Thanks to all those who provided response on this. Yes I agree with Tony on the use of two-part (hurdle) model - a logit and a zero-truncated negative binomial (or zero-truncated poisson) model. My worry was with issues around unobserved heterogeneity. I guess I will explore the use of finite mixture models (fmm) to handle this.
Regards
Jon
________________________________
From: "Lachenbruch, Peter" <[email protected]>
To: [email protected]
Sent: Tuesday, 2 June, 2009 18:22:16
Subject: st: RE: AW: Sample selection models under zero-truncated negative binomial models
This could also be handled by a two-part or hurdle model. The 0 vs. non-zero model is given by a probit or logit (my preference) model. The non-zeros are modeled by the count data or OLS or what have you. The results can be combined since the likelihood separates (the zero values are identifiable - no visits vs number of visits).
Tony
Peter A. Lachenbruch
Department of Public Health
Oregon State University
Corvallis, OR 97330
Phone: 541-737-3832
FAX: 541-737-4001
-----Original Message-----
From: [email protected] [mailto:[email protected]] On Behalf Of Martin Weiss
Sent: Tuesday, June 02, 2009 7:02 AM
To: [email protected]
Subject: st: AW: Sample selection models under zero-truncated negative binomial models
<>
Try
*************
ssc d cmp
*************
HTH
Martin
-----Ursprüngliche Nachricht-----
Von: [email protected]
[mailto:[email protected]] Im Auftrag von John Ataguba
Gesendet: Dienstag, 2. Juni 2009 16:00
An: Statalist statalist mailing
Betreff: st: Sample selection models under zero-truncated negative binomial
models
Dear colleagues,
I want to enquire if it is possible to perform a ztnb (zero-truncated
negative binomial) model on a dataset that has the zeros observed in a
fashion similar to the heckman sample selection model.
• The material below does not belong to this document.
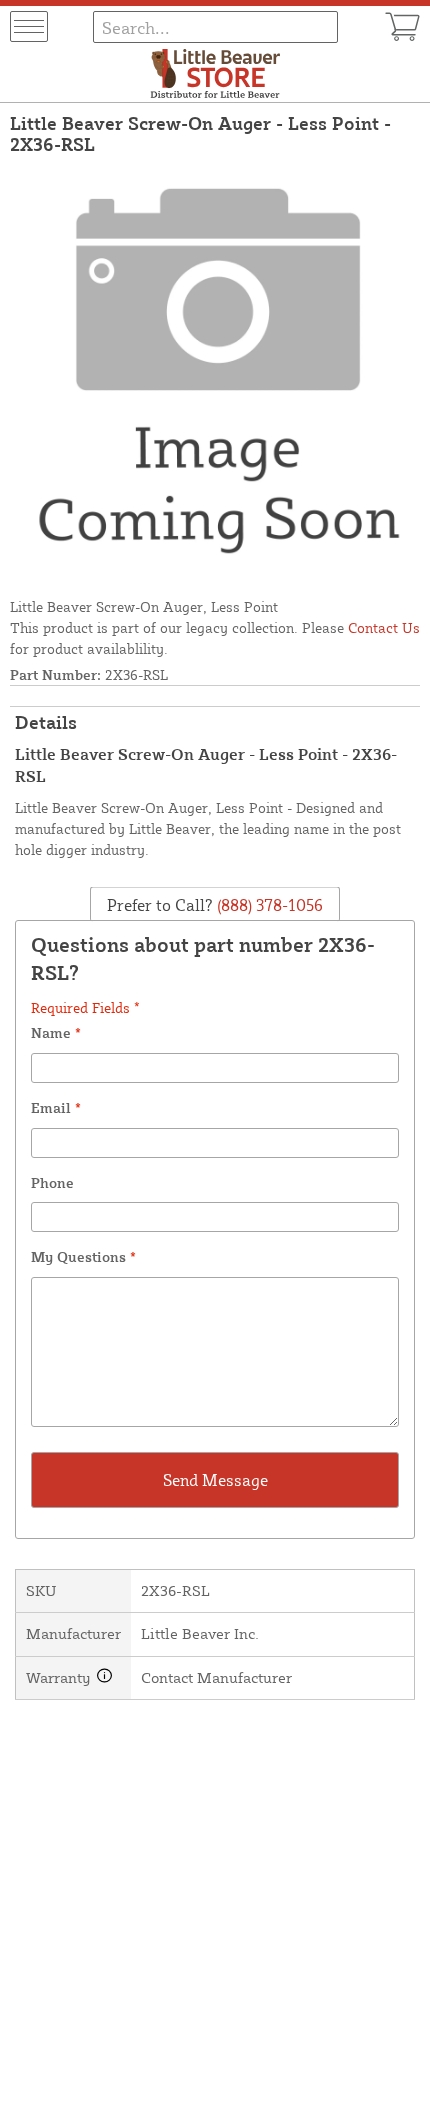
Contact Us (384, 627)
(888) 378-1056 (268, 905)
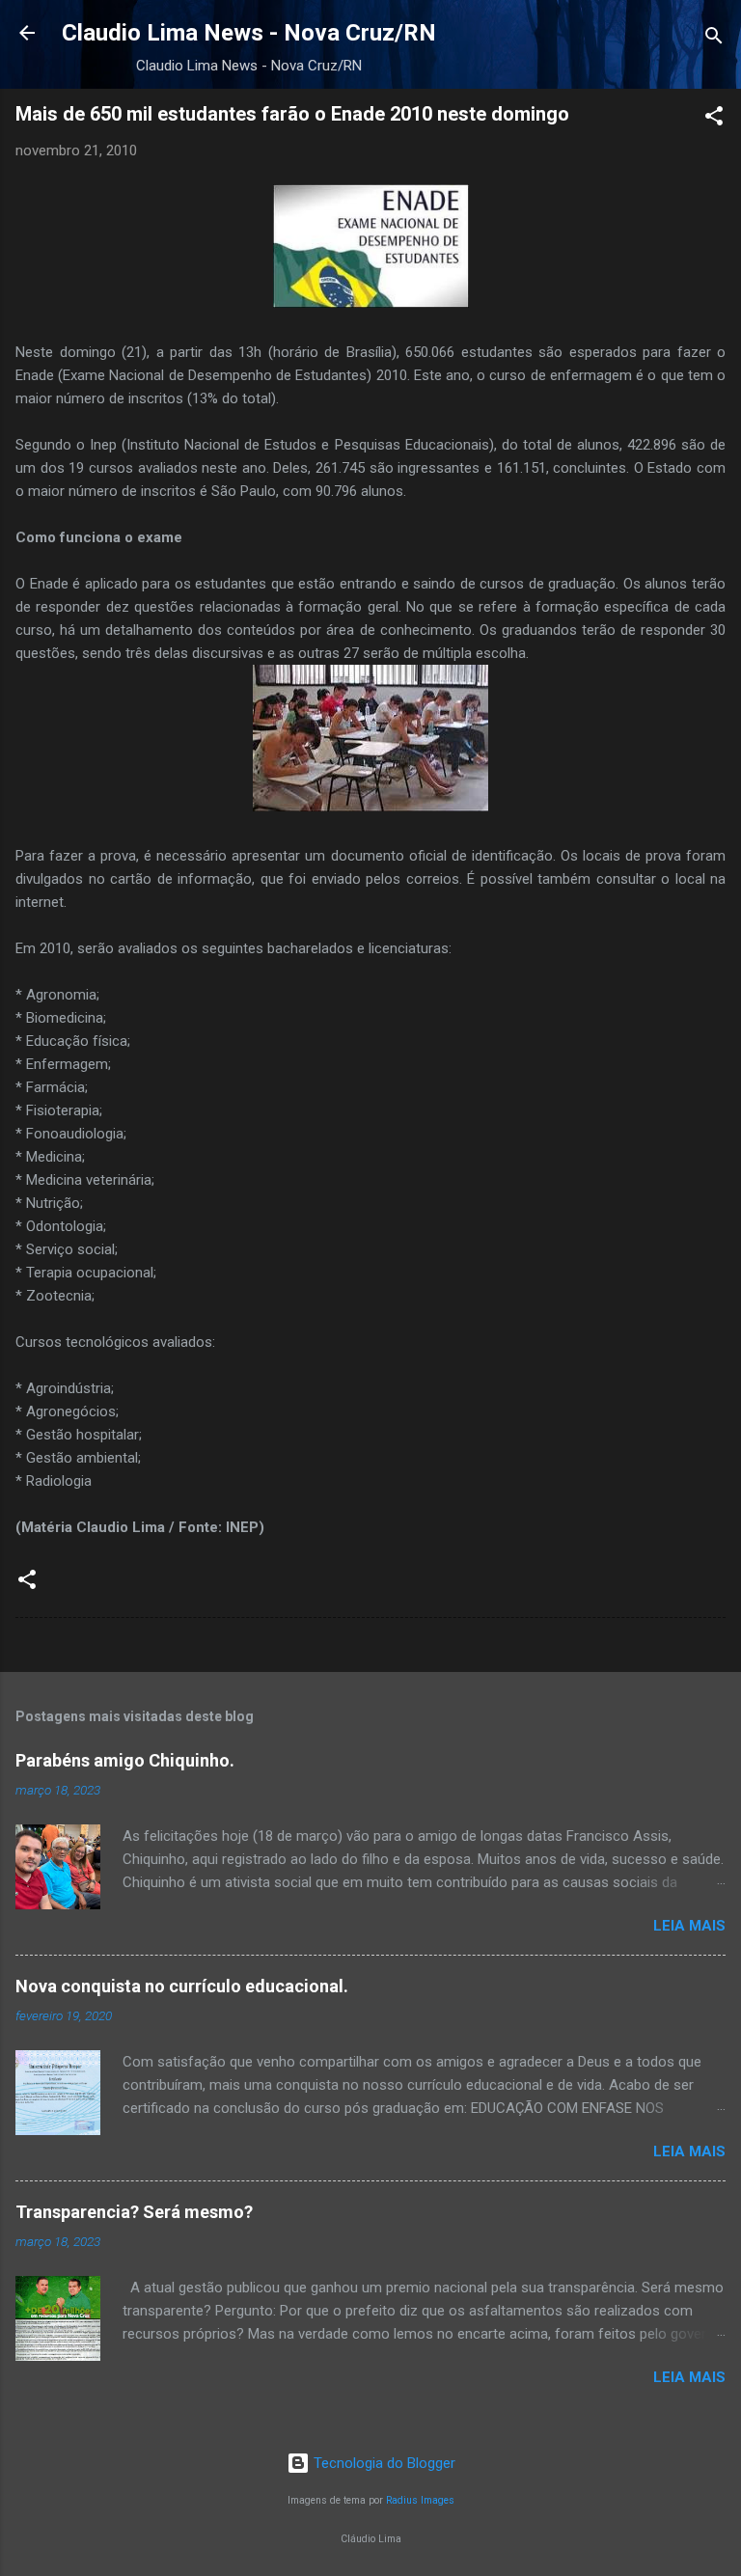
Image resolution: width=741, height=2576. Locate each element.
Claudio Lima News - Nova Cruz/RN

Specifically, I have a binary variable on use/non use of outpatient health
services and I fitted a standard probit/logit model to observe the factors
that predict the probaility of use. Subsequently, I want to explain the
factors the influence the amount of visits to the health facililities. Since
this is a count data, I cannot fit the standard Heckman model using the
standard two-part procedure in stata command -heckman-.
My fear now is that my sample of users will be biased if I fit a ztnb model
on only the users given that i have information on the non-users which I
used to run the initial probit/logit estimation.
Is it possible to generate the inverse of mills' ratio from the probit model
and include this in the ztnb model? will this be consistent? etc...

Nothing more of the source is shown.